Tegoroczny marsz był przerostem formy nad treścią, a raczej formą niemal bez treści. Na początku wygłoszone zostało jedno, dość chaotyczne wystąpienie w imieniu organizatorów. Było pozbawione przekazu poza informacjami organizacyjnymi. Może to i lepiej, gdyż powtórzenie haseł z bełkotliwego opisu wydarzenia okazałoby się jeszcze gorsze. W trakcie całego przemarszu z kilku samochodów z platformami płynęła nieprzerwanie muzyka. Przypomina się stereotypowy opis z liberalnych mediów „przez miasto przeszedł kolorowy korowód demonstrantów”. Organizatorzy nawet na chwilę nie przerwali party, aby pozwolić na powiedzenie kilku słów. Jedyne dobre wystąpienie zostało wygłoszone przez tubę, w ramach lewicowego czerwonego bloku i słyszalne tylko w promieniu kilkunastu metrów, ponieważ zagłuszała je zbyt głośna muzyka płynąca z głośników na samochodzie.
Formuła była więc hermetyczna, sprawiająca, że przyglądający się demonstracji przechodnie postrzegali ją jako „pochód dziwolągów”, ewentualnie uliczny karnawał.

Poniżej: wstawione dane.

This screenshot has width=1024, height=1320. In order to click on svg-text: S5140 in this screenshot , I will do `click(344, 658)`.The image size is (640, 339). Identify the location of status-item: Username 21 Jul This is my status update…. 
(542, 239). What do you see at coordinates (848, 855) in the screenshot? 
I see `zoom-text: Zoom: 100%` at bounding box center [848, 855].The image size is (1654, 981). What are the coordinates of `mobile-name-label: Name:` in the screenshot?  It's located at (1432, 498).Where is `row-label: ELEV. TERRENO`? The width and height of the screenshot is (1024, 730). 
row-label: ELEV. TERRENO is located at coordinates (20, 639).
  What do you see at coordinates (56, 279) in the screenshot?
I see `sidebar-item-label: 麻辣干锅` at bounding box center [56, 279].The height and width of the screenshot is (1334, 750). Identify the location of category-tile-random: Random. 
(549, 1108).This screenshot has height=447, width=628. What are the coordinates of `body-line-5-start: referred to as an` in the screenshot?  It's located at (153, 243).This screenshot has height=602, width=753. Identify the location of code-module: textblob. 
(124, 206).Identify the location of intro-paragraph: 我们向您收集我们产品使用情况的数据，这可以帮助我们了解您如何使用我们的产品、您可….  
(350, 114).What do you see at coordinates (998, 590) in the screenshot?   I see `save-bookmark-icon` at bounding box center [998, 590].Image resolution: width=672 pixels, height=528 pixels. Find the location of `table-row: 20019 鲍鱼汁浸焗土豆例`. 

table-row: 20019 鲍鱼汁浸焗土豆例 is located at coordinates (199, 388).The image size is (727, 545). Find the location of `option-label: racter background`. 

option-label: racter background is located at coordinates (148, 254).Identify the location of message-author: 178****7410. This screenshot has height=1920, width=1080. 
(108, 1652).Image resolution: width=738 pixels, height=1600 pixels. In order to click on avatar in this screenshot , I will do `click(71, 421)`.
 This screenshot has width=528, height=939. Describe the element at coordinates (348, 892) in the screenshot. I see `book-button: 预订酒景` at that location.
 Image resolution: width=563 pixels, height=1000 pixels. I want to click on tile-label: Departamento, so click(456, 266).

Radykalni w formie systemowi w treści
Obok Koalicji Antyfaszystowskiej głównym organizatorem marszu 11 listopada była pozarządowa Akcja Demokracja – liberalna organizacja wiązana do niedawna z tak zwaną „demokratyczną” opozycją. To znaczący politycznie dobór współorganizatora przez Koalicję Antyfaszystowską. Nie może być mowy o szerokim sojuszu, ponieważ grupy lewicowe nie zostały do współorganizowania wydarzenia zaproszone. Mamy więc sojusz NGOsowców z podobno radykalnymi antyfaszystami. Radykalnie wyglądający „bojowcy” w kominiarkach obok statecznych mieszczan żyjących z grantów. Ci anarchistyczni radykałowie przy okazji demonstracji okazują się co najwyżej rekonstruktorami. Za wizerunkiem nie idą antysystemowe działania. Co więcej, jeśli się dokładniej poskrobie zauważymy, że wielu z nich zbierało na przykład pieniądze na wsparcie dla jednej ze stron wojny między imperializmami, toczącej się na Ukrainie. W zasadniczych sprawach dotyczących polityki zagranicznej mówią nie raz jednym głosem z „Gazetą Wyborczą” czy Koalicją Obywatelską. Można nawet wskazać „antyfaszystów” uznających „prawo Izraela do samoobrony” czyli masakrowania ludności strefy Gazy.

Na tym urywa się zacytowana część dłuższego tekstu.